Cassie sintió que se ponía nerviosa. ¿Cómo se hacía aquello?
–No –dijo, titubeante–. Quiero decir, sí.
El hombre le sonrió.
–¿Ha estado en los acantilados?
Ella negó con la cabeza.
–No he tenido tiempo. Sólo he sacado fotos de la playa. Prefiero las fotos abstractas que captan la esencia a las fotos de la realidad. ¿Sabe a lo que me refiero? El brillo, pero no el… ummm –se interrumpió dudosa. ¿Por qué estaba hablando como una profesora?
–Se toma la fotografía muy en serio.
Ella se rió.
–No; ya no. Fui a la universidad para estudiar fotografía; pero lo dejé antes de acabar.
Su abuela había caído enferma y ella había tenido que dejarlo todo para ir a cuidar de ella. Después se había puesto a trabajar en la fábrica de su novio y él la había dejado justo antes de vender la empresa para la que trabajaba la mayoría de la gente del pueblo.
Por supuesto, omitió aquellos detalles.
–Ahora sólo es un pasatiempo –añadió.
Él se quedó un rato en silencio, sin apartar los ojos de ella. Cassie sintió que la estaba estudiando; casi se podría decir que la estaba desnudando con la mirada. ¡Dios Santo! ¡Qué guapo era! Hizo un esfuerzo para apartar los ojos.

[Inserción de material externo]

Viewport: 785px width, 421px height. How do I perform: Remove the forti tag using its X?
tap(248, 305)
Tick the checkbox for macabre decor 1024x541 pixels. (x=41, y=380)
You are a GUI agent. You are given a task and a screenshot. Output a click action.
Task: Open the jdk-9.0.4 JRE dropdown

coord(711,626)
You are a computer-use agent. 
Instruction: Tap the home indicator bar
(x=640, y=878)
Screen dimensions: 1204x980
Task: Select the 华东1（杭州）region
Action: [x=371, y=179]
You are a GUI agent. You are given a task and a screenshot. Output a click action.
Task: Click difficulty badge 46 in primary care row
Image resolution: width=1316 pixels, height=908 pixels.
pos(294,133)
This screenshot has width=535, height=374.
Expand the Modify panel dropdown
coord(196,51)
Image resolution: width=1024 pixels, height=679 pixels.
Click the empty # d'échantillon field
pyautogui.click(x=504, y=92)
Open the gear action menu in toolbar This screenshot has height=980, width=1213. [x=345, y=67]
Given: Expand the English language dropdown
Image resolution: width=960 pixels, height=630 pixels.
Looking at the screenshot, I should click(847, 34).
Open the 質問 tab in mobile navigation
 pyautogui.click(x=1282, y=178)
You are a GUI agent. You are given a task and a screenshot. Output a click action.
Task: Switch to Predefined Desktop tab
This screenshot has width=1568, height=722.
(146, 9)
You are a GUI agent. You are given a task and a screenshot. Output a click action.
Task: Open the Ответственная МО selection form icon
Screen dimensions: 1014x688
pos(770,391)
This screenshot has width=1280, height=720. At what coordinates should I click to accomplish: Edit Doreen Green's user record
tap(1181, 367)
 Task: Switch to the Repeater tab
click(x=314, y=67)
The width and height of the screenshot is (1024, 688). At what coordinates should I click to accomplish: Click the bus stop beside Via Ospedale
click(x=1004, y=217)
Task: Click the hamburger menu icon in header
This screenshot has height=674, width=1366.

–Si quiere algo más, dígamelo.
–Claro –dijo en un murmullo. ¿Debería decir algo más? ¿Invitarlo a sentarse? Pero no podía hacer algo así, ¿o sí?
Después de todo, se recordó a sí misma por enésima vez aquel día, ella ya no estaba comprometida.
Pero todavía se sentía culpable. Y no tenía nada que ver con el pasado. Tenía que ver con el motivo por el que había ido a aquel lugar tan exótico.
Volvió a mirar al camarero.
¿Cómo podía divertirse cuando sabía lo mal que se iban a sentir sus amigos? ¿Cómo podía relajarse cuando sabía que cuando regresara a Shanville llevaría malas noticias?
¿Cómo se había metido en aquel lío?
Hasta hacía unos meses, había creído que estaba donde siempre había querido estar y que tenía lo que había deseado. Estaba comprometida y a punto de casarse. Tenía un trabajo que le encantaba en un pueblo al que adoraba. Pero la vida había dado un giro inesperado. En un abrir y cerrar de ojos: todo había cambiado.
Si miraba hacia atrás, Cassie tenía que reconocer que no la había sorprendido demasiado que Oliver rompiera su compromiso. Después de todo, su relación marchaba mal desde que él se había hecho cargo de la fábrica. Ella misma habría roto con él hacía años si no hubiera temido cómo afectaría a la frágil salud de su abuela. Su abuela siempre había deseado que se casara con él; de hecho, solía decir que su compromiso era lo único que alegraba sus días.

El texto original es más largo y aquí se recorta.